From this point of view there is no stable identity and Jews and only Jews should cease insisting on holding on to such an identity.
Identities though are not a matter of personal choice and to exchange the identity of the Jews for that of the Marrano (a term coined by their enemies and which means pig in Spanish) is to accept the status of a non person in the modern world.
http://engageonline.wordpress.com/2009/04/24/antony-lerman-jacqueline-rose-and-david-hirsh/
I would like to add:
I would like to suggest that someone address romantic vision that Rose and others (JOel Kovel comes to mind) use when they argue that Jews should live “without frontiers.” They often point to well known Jews like Freud, Einstein and a few others who they say weren’t partial to any country.

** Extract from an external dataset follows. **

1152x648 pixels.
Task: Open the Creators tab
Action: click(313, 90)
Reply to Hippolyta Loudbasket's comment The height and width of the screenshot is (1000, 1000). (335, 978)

This is obviously a bogus argument. However, these days we have to point to the obvious as not everyone is familiar with historical facts nor do they know how to think critically about them.
Yes, a few well known Jews were always able to escape the daily misery, the occasional massacres and expulsion the rest of the Jewish community had to endure. But to use this as a model for Jewish existence is like arguing for extreme laissez faire capitalism because a few people manage to become very wealthy.

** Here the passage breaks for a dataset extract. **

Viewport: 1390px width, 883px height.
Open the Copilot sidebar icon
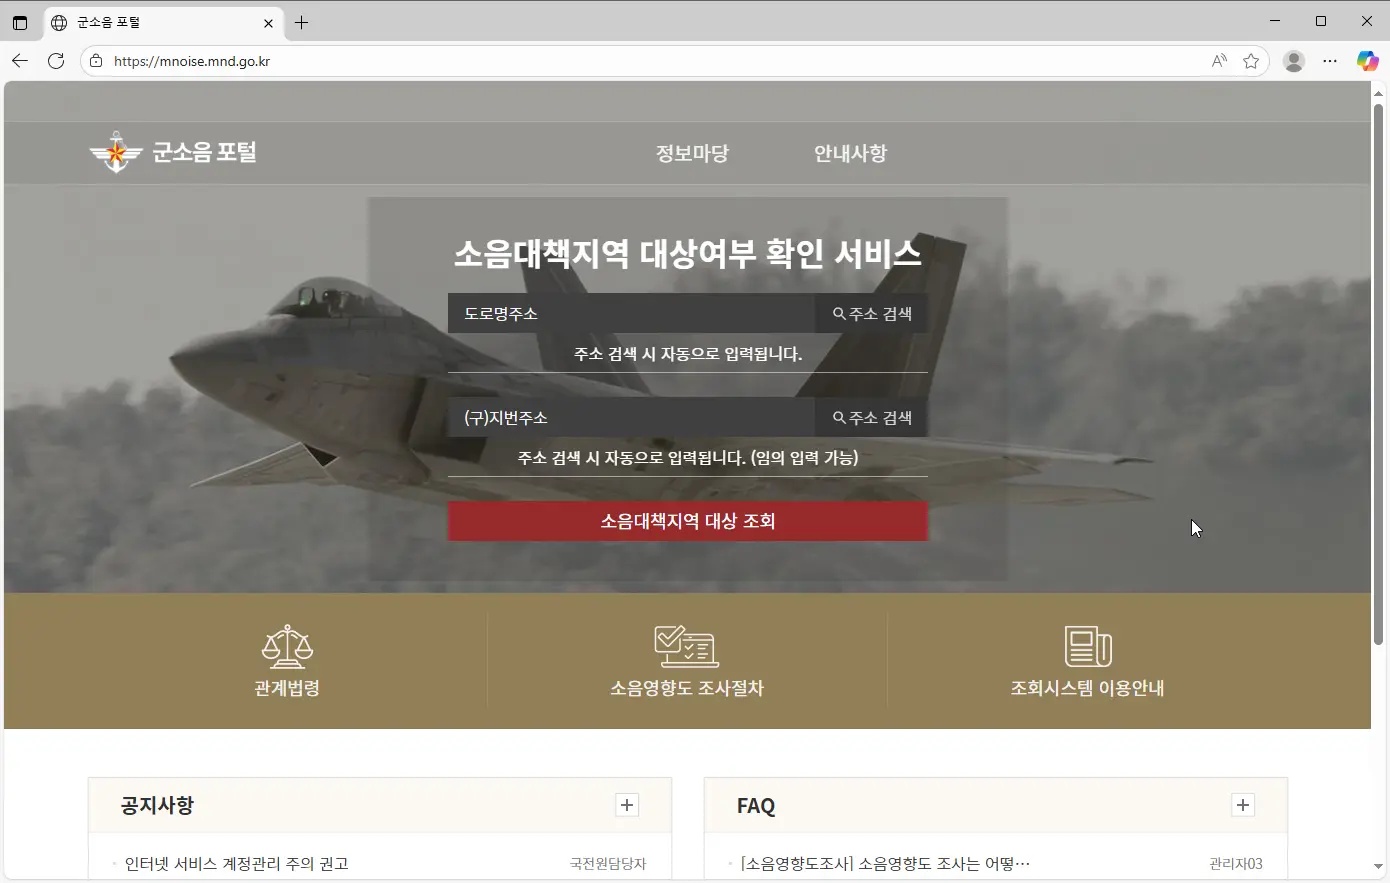(x=1367, y=61)
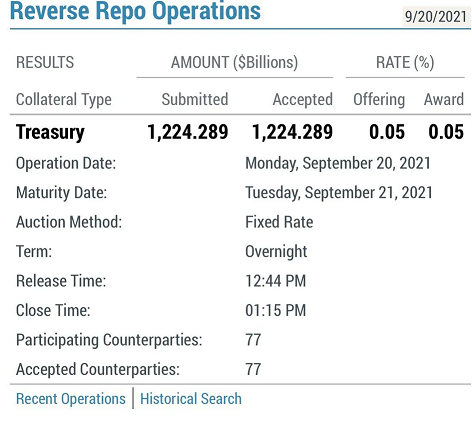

Such arguments are seldom offered in good faith since those who argue for Jewish existence sans frontiers see themselves as exceptions. They see themselves independent of the Jewish community at large. Hence it’s not a surprise that they seem to value the notion that they offer an “independent voice” in these debates.
This of course contradicts the view held by many of these same people (often citing Lacan and Derrida, and other post modernists) that there is no self.
It’s also ironic since while Freud himself and some members of this immediate family were able to escape Nazi Austria many other members of his family did not and some died in the death camps.
Here is the source for the Joel Kovel quote:
“The idea that Pinsker already recognized as delusive, however, still has the power to seduce. The notion that the Jews do not need a state because they have a universal mission — that it is possible to be a light unto the nations without being a nation — is at the heart of much contemporary Jewish anti-Zionism. In a virulent book called “Overcoming Zionism,” Joel Kovel invokes this theme, writing that “the true glory of being Jewish is to live on the margin and across boundaries.” He goes on to give a familiar catalog of geniuses — Marx, Freud, Proust, Einstein, Kafka, and more — who are alleged to be the fruit of such virtuous deracination.”
http://www.nysun.com/arts/israels-jewish-defamers/66878/?print=1257760421
Neither Marx nor Proust were, of course Jewish, though their ancestors were. (Proust, though his mother was Jewish was a practicing Catholic.)
Kafka moreover became a Zionist towards the end of his life.
To confront anti-Zionism we have to confront the Romantic myth of a Jewish Golden age in exile which lasted for thousands of years and which was destroyed by Zionism’s narrow nationalism.
Even a cursory glance at Israel would reveal more as much creativity there, in a half a century of its existence, then in a thousand years of precarious Jewish life in exile.